+++ Texte proposé +++

Mémoires d’un critique : Le recueil de poésie qui a causé la suppression d’une émission télévisée

 

En 1971, j’étais étudiant à la faculté des lettres et sciences humaines de Tunis (aujourd’hui la faculté des sciences humaines et sociales de Tunis).Et j’avais parmi mes professeurs le professeur Mohamed Rached Hamzaoui qui nous enseignait la lexicographie et qui était depuis les années cinquante un romancier et nouvelliste connu .Au début des années soixante, il produisait pour la télévision une émission intitulée « Une œuvre et son auteur » dans laquelle il dirigeait dans chaque séance un débat entre un auteur et des invités autour d’un livre récemment paru.
Un jour alors qu’il sortait de la faculté, il me remit une invitation à son émission qu’il comptait envoyer par voie postale. En voici le contenu :
Tunis le5/5/1971
Monsieur Ben Amor,

Prière d’être présent à la séance de monsieur Zannad , et ce, le samedi 8 mai 1971 à 4h au studio 10 à la maison de la radio.
Rached Hamzaoui
Le jour convenu, je me présente au lieu qu’il m’a indiqué et j’y trouve mon professeur en compagnie du poète Mohamed Habib Zanned auquel il a consacré cette séance de son émission, ainsi que le critique Ahmed Hadhiq Aiourf  ,le poète Tahar Hammami, le nouvelliste et dramaturge Samir Ayadi et le professeur de Sociologie Ridha Boukraa.
Le livre  que nous étions venues pour le discuter était un recueil de poésie intitulé l’apocopé par Ne (Al majzoum bi lam ) nouvellement édité par la maison de la culture Ibn Khaldun dans une collection dirigée par Samir Ayyadi.
La séance, qui était enregistrée et non diffusée en direct, a duré une heure au cours de laquelle nous avions échangé nos points de vue sur le contenu de livre et le style de son auteur sans que l’un de nous ait touché à la politique même par allusion pour une raison évidente :il n’a aucun lien avec la politique.

+++ Données fournies +++

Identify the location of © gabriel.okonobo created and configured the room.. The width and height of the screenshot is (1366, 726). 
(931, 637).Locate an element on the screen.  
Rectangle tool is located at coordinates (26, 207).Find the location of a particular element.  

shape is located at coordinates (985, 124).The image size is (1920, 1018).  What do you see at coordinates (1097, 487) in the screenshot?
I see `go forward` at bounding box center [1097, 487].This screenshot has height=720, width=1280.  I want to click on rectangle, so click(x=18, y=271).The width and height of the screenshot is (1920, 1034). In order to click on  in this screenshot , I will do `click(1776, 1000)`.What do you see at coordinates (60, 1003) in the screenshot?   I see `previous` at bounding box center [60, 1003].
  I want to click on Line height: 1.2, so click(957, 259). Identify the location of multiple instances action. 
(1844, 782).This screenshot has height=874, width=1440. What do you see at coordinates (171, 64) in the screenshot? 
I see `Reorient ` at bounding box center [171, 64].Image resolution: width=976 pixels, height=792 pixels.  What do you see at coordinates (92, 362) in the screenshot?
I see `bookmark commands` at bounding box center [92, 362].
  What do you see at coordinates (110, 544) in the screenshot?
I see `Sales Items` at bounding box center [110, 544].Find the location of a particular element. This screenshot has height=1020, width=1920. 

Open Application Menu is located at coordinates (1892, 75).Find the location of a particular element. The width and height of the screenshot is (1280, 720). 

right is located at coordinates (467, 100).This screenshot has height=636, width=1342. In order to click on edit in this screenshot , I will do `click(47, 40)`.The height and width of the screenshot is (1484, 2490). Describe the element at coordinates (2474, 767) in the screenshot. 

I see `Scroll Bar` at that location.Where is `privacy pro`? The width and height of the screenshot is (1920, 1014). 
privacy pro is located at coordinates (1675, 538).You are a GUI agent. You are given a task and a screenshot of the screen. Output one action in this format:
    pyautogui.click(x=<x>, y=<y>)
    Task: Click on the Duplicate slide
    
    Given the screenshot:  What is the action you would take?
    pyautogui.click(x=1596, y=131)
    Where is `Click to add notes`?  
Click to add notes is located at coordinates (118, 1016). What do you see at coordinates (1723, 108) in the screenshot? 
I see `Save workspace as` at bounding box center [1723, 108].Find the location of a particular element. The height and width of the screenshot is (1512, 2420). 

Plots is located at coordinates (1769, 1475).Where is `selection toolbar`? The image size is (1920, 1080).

+++

* _Exercice court_: Recopiez intégralement le texte sur l'émission « Une œuvre et son auteur ». Ces données proviennent d'une autre source.

* _Résultat final_:
Mémoires d’un critique : Le recueil de poésie qui a causé la suppression d’une émission télévisée

 

En 1971, j’étais étudiant à la faculté des lettres et sciences humaines de Tunis (aujourd’hui la faculté des sciences humaines et sociales de Tunis).Et j’avais parmi mes professeurs le professeur Mohamed Rached Hamzaoui qui nous enseignait la lexicographie et qui était depuis les années cinquante un romancier et nouvelliste connu .Au début des années soixante, il produisait pour la télévision une émission intitulée « Une œuvre et son auteur » dans laquelle il dirigeait dans chaque séance un débat entre un auteur et des invités autour d’un livre récemment paru.
Un jour alors qu’il sortait de la faculté, il me remit une invitation à son émission qu’il comptait envoyer par voie postale. En voici le contenu :
Tunis le5/5/1971
Monsieur Ben Amor,

Prière d’être présent à la séance de monsieur Zannad , et ce, le samedi 8 mai 1971 à 4h au studio 10 à la maison de la radio.
Rached Hamzaoui
Le jour convenu, je me présente au lieu qu’il m’a indiqué et j’y trouve mon professeur en compagnie du poète Mohamed Habib Zanned auquel il a consacré cette séance de son émission, ainsi que le critique Ahmed Hadhiq Aiourf  ,le poète Tahar Hammami, le nouvelliste et dramaturge Samir Ayadi et le professeur de Sociologie Ridha Boukraa.
Le livre  que nous étions venues pour le discuter était un recueil de poésie intitulé l’apocopé par Ne (Al majzoum bi lam ) nouvellement édité par la maison de la culture Ibn Khaldun dans une collection dirigée par Samir Ayyadi.
La séance, qui était enregistrée et non diffusée en direct, a duré une heure au cours de laquelle nous avions échangé nos points de vue sur le contenu de livre et le style de son auteur sans que l’un de nous ait touché à la politique même par allusion pour une raison évidente :il n’a aucun lien avec la politique.